Death benefits are owed under the Longshore and Harbor Workers’ Compensation Act, as extended by the DBA, when the decedent died in the “course of employment.” For Defense Base Act claims, the Supreme Court has held the “an employee may be within the course of employment, even if the injury did not occur within the space and time boundaries of work, so long as the ‘obligations or conditions of employment’ create a ‘zone of special danger’ out of which the injury arises.” An injury is covered when the injury is “one of the risks of the employment, an incident of the service, foreseeable, if not foreseen.” But, the zone does have boundaries, and workers might stray outside of the zone when the worker becomes “so thoroughly disconnected from the service of his employer that it would be entirely unreasonable to say that injuries suffered by him arose out of and in the course of his employment.”

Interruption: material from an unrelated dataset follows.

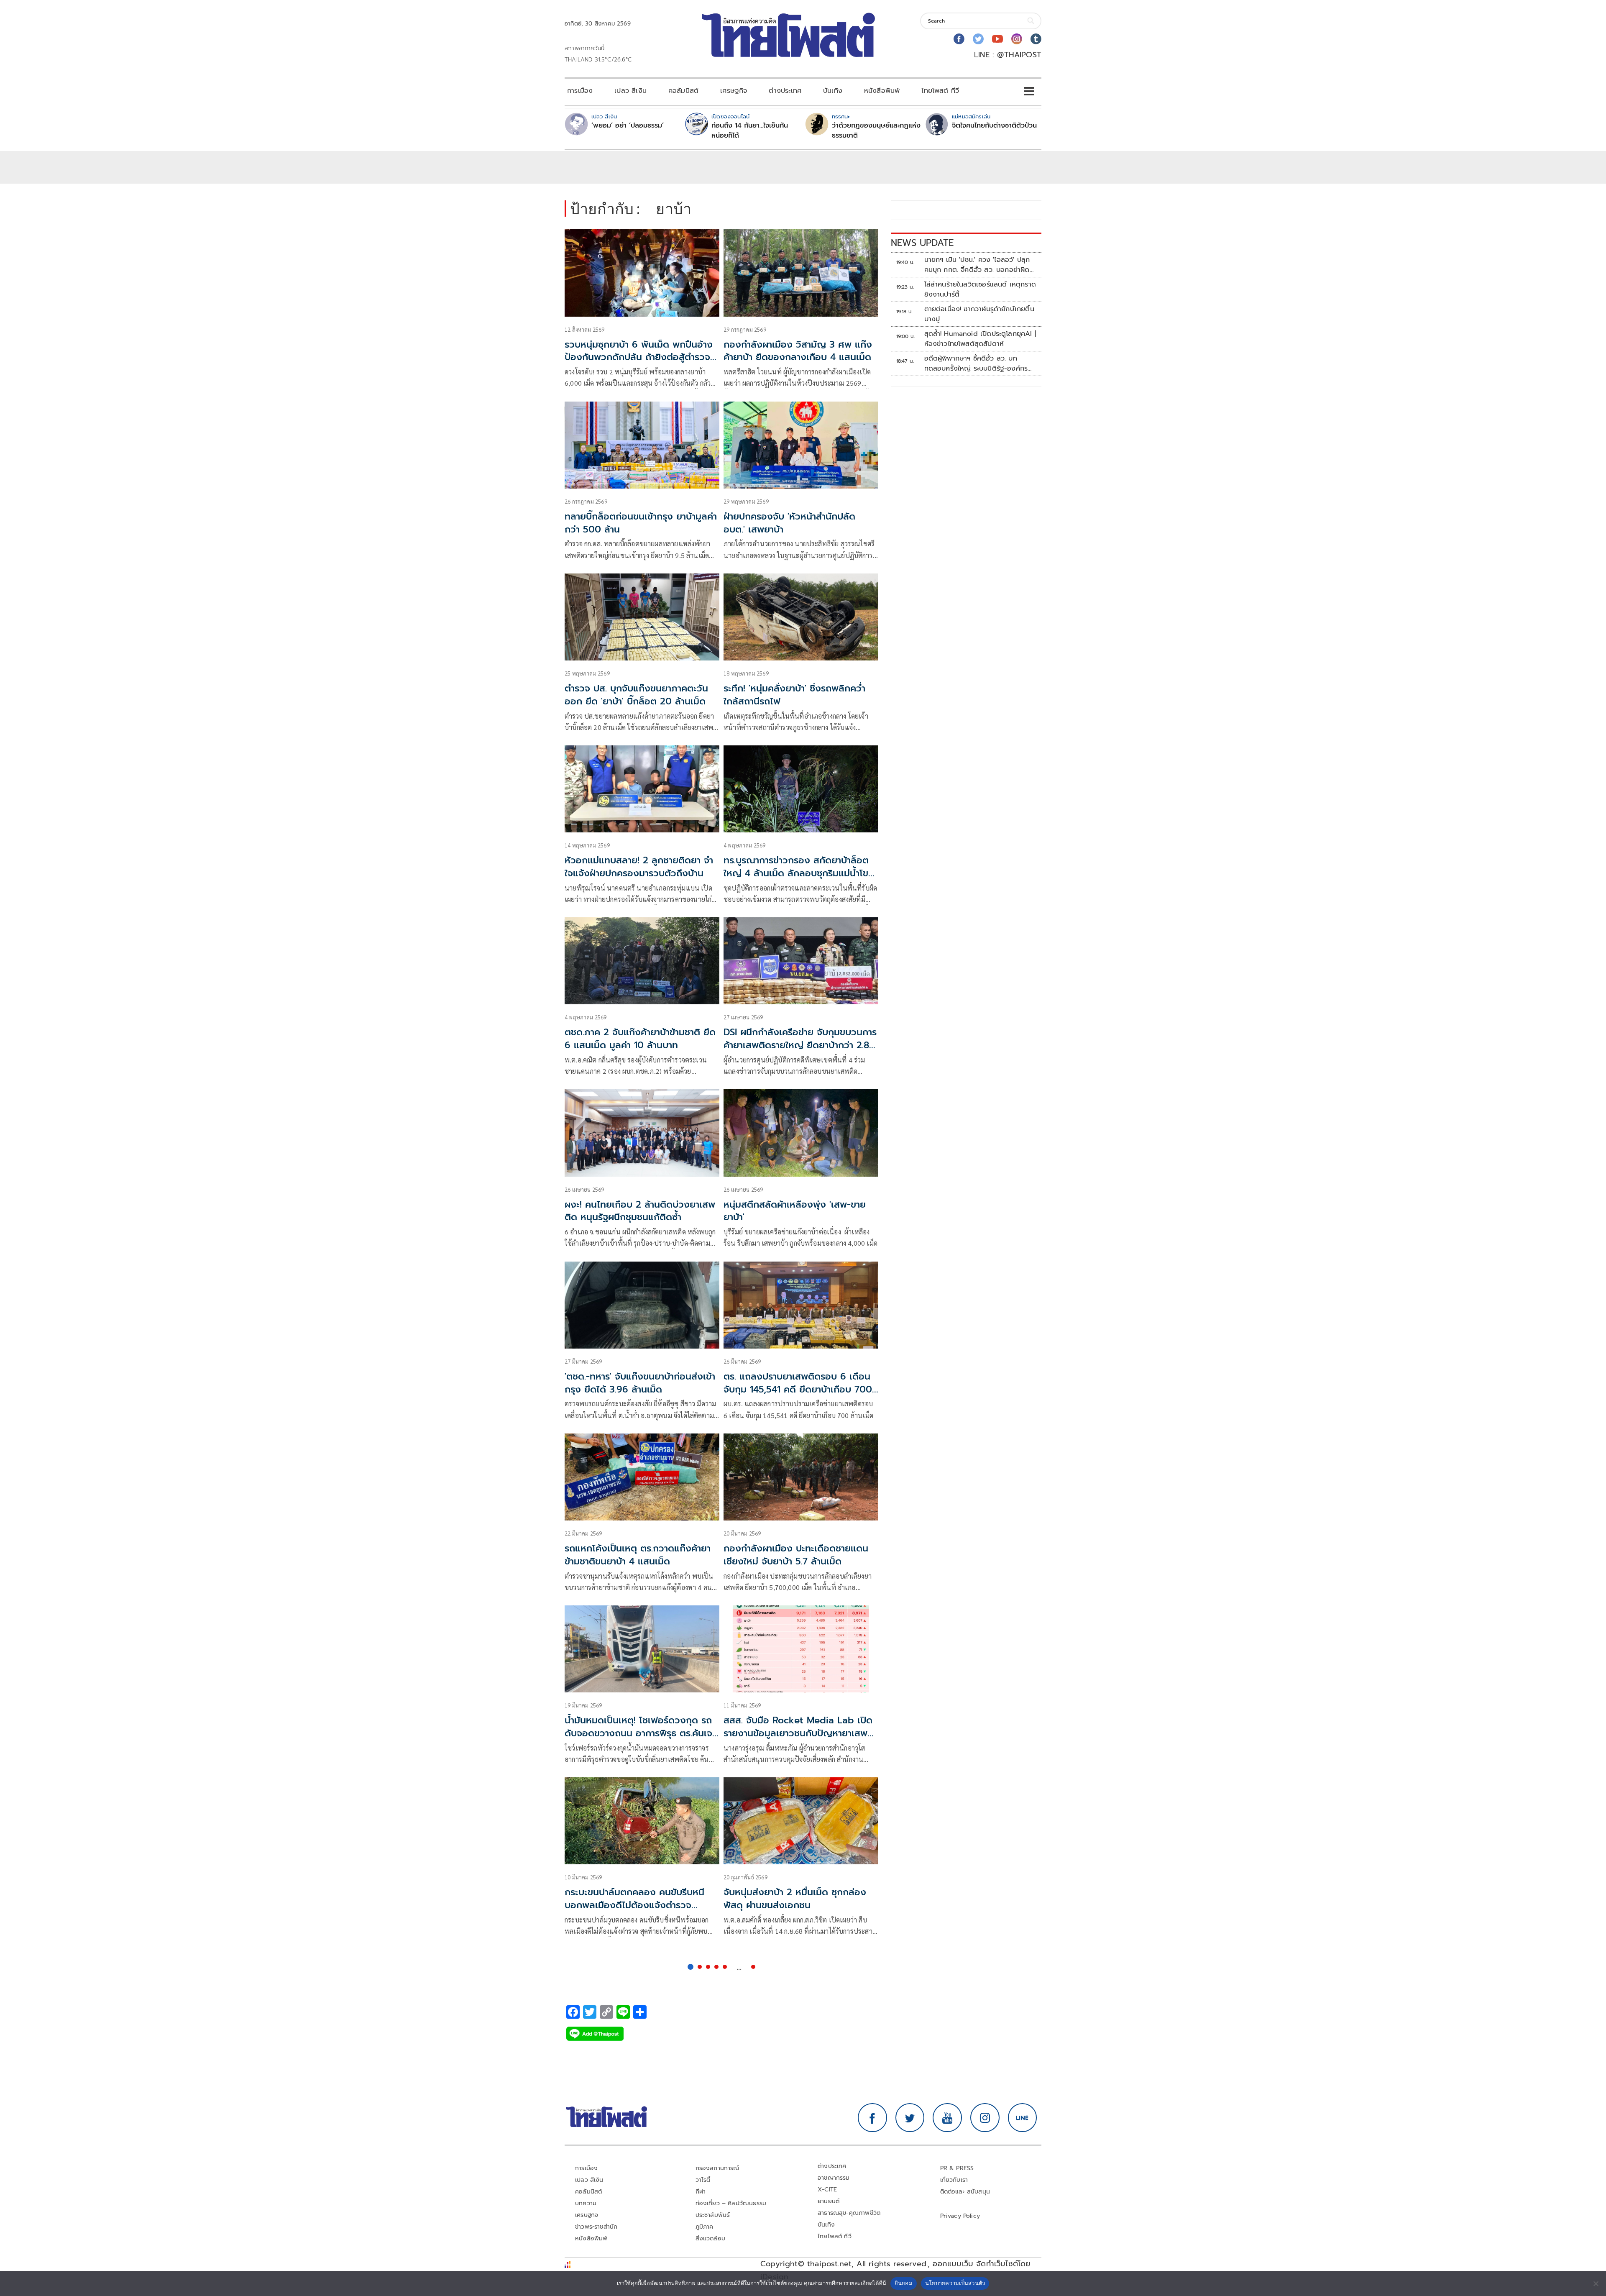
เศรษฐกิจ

Some of the more familiar zone of special danger cases include recreational events like drowning while swimming in a lake, see O’Keefe v. Smith, Hinchman and Grylls Associates, Inc., 380 U.S. 359 (1965), but not the application of a cosmetic chemical peel, see R.F. [Fear] v. CSA, Ltd., 43 BRBS 139 (2009).

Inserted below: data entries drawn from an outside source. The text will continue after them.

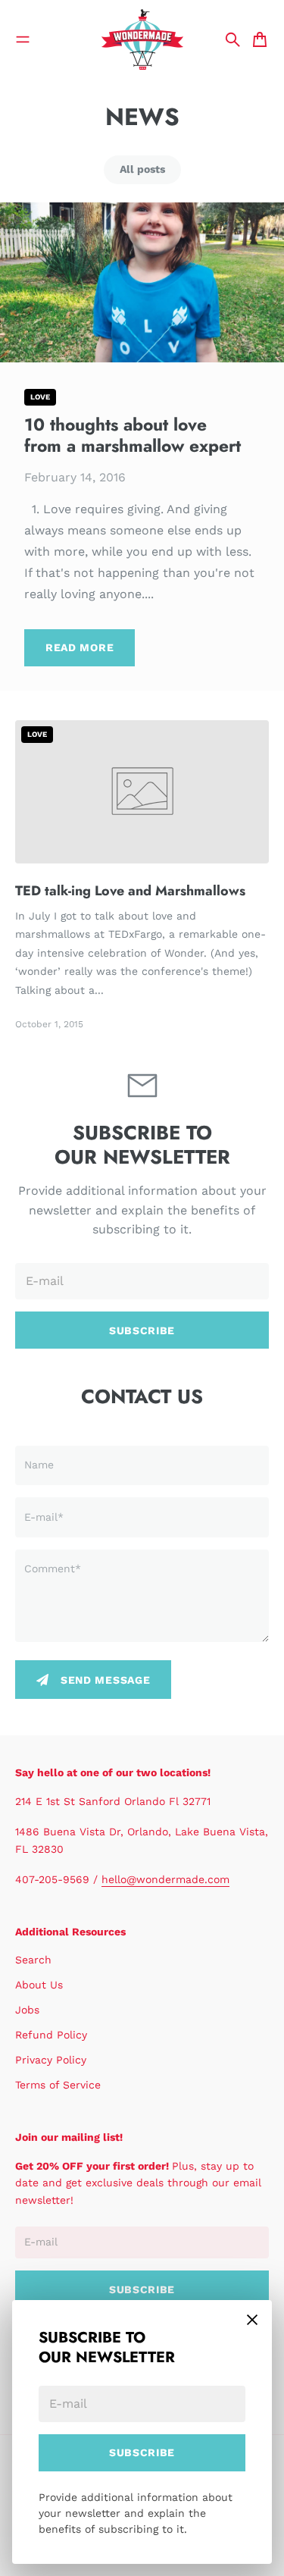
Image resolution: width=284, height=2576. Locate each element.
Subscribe (142, 2452)
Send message (105, 1680)
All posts (142, 169)
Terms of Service (58, 2085)
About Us (39, 1985)
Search (33, 1960)
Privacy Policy (50, 2060)
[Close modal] (252, 2319)
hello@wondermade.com (165, 1879)
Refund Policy (51, 2035)
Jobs (27, 2010)
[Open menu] (22, 39)
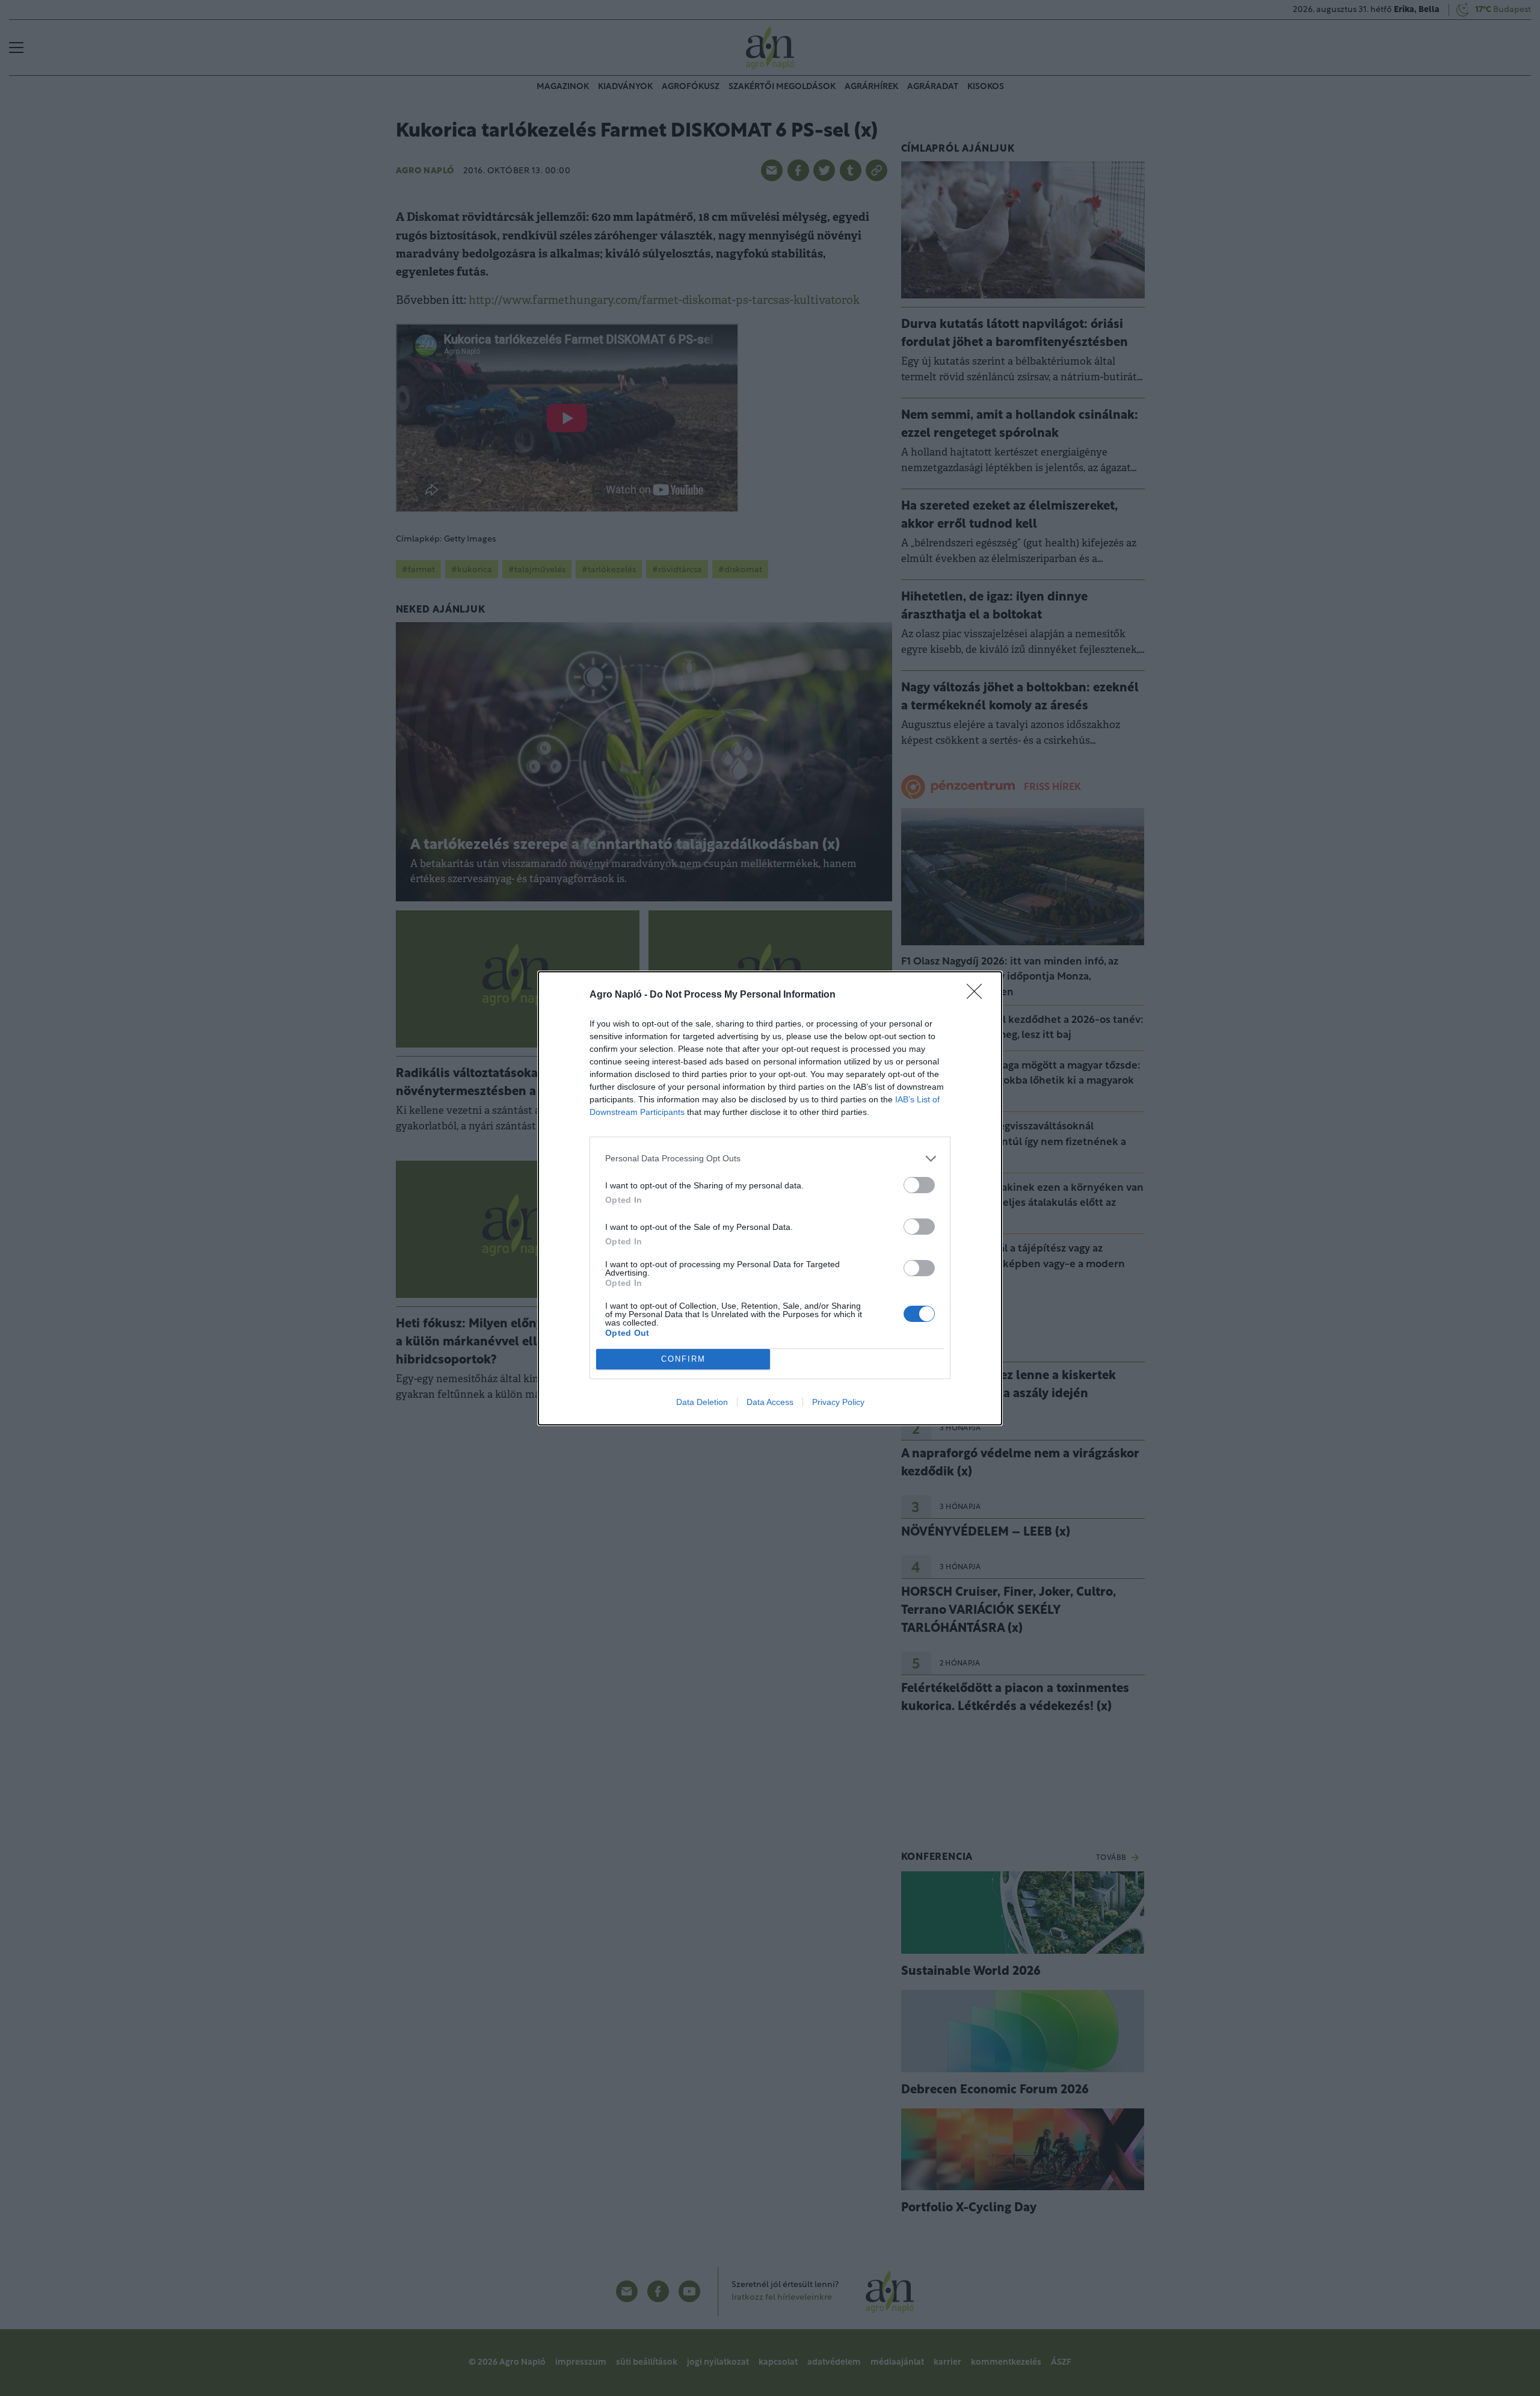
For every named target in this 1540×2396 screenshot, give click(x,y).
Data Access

Grocery shopping, the Board determined, is a foreseeable risk that falls within the zone of special danger. The Board rejected employer’s argument that “only recreational/social activities or local risks can give rise to application of the ‘zone of special danger’ doctrine” because application of the doctrine is a question of foreseeability and reasonableness. As for grocery shopping, the Board stated:
Indeed, it is entirely foreseeable that an employee will need to purchase groceries, and, given the taxi vouchers provided by employer, also entirely foreseeable that decedent would take a taxi to the grocery store. The fact accident, thus, also was a foreseeable, “if not foreseen,” consequence of riding in a taxi in a place where the dangers of automobile travel were anticipated by employer. Although employer attempted to mitigate the danger, employer has not cited any circumstances that could warrant a legal conclusion that decedent’s activity was not rooted in the conditions of his employment or was “thoroughly disconnected” from the service of employer.
DiCecca v. Battelle Memorial Institute, — BRBS —-, BRB No. 13-0378 (2014).